Тем не менее моих сил хватило на то, чтобы досидеть до конца и даже живым добраться до дому.
===== 3
<i>
Мама по моему внешнему виду тотчас поняла, что со мной что-то не то, помогла мне раздеться, уложила в постель, сунула под мышку градусник, потом вынула его, посмотрела, встревоженно сказала «ого», и я погрузился в сон, ставший долгим и тяжким продолжением «Синей птицы».
Сквозь сон доносились звуки радио. Диктор говорил что-то непонятное, в котором чаще других звучали слова «Венгрия», «Будапешт», и «мятеж». А родители на фоне радио тихими тревожными голосами говорили что-то о том, что мой старший брат Миша в числе прочих второкурсников вступился за Леню Колпакова, который что-то не то сказал на семинаре по марксизму и у которого были неприятности по комсомольской линии. И у тех, кто за него заступался, тоже были неприятности.
Отец говорил сердитым голосом, потому что он был твердокаменный коммунист, а его старший сын, то есть мой брат, был «стилягой», сомневавшимся в «верности политики нашего руководства».
Кажется, именно в те дни между ними наметилась та идейная трещина, которая прошлась тогда по многим семьям.
И с братом Мишей, и с его сокурсниками тогда как-то все обошлось. С Колпаковым, кстати, тоже. Видимо, потому что он был, как выражались взрослые, «не жилец».
Я как-то раз видел этого Колпакова. Он был однажды в гостях у брата. Он запомнился мне своими откровенно синими губами.
Потом я узнал, что он страдал врожденным пороком сердца, что на третий этаж в институте он поднимался не менее получаса, что врачи давали ему не больше трех лет жизни и что однажды, не дожидаясь исполнения приговора, в один из дней, когда все друзья-однокурсники уехали на развеселую практику, а ему пришлось остаться на подмосковной родительской даче, он добрел однажды до железнодорожной станции и бросился под пригородную электричку.
===== 4
<i>
А в тот октябрьский день все это непонятное бормотание, звучавшее на фоне неумолкаемой в моей голове песенки «мы длинной вереницей идем за Синей птицей», слегка выдергивало меня из теплого температурного сна, но я снова окунался в него с головой.

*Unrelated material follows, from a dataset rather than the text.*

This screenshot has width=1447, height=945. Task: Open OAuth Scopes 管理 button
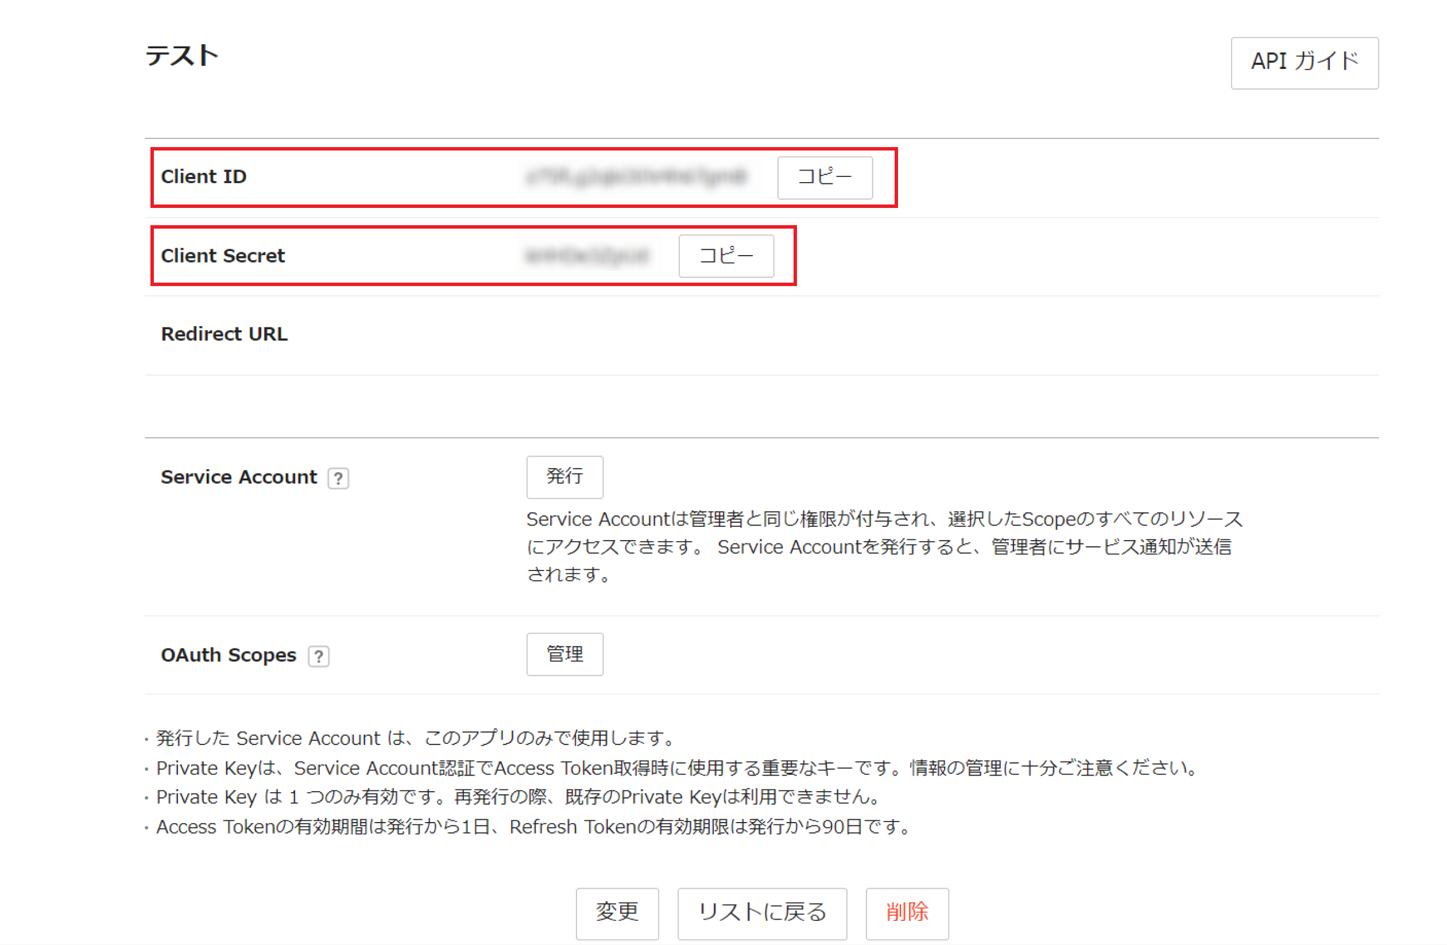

И это был уже конец октября или даже начало ноября, потому что, как я узнал существенно позже, 23 октября началось Венгерское восстание против правительства коммунистов, или — по официальной версии советского агитпропа — «Венгерский контрреволюционный мятеж».
Позже узнал я и о том, что восстание было самым кровавым образом подавлено советскими войсками.
О том, что в те дни некоторая часть советской студенческой молодежи, под сильным впечатлением от ХХ съезда успевшая полу-вдохнуть полу-глотка полу-свободы, позволила себе как-то отреагировать на удушение чужой свободы, я тоже узнал позже.
Позже узнал я и том, что после венгерских событий кое-кто из этих молодых людей получили реальные лагерные сроки за «политику», что на фоне массового возвращения из лагерей и ссылок миллионов реабилитированных узников Гулага прошло тогда почти незамеченным.
А в те далекие дни поздней осени искусство, политика, болезнь и последующее блаженное выздоровление сплелись воедино в один из самых крепких памятных узелков моего чувственного опыта — опыта, которому еще только предстояло впоследствии стать опытом социальным, опытом культурным, опытом нравственным.
Магия чисел и дат — сущая ерунда, конечно. Но ключевое слово здесь — «сущая».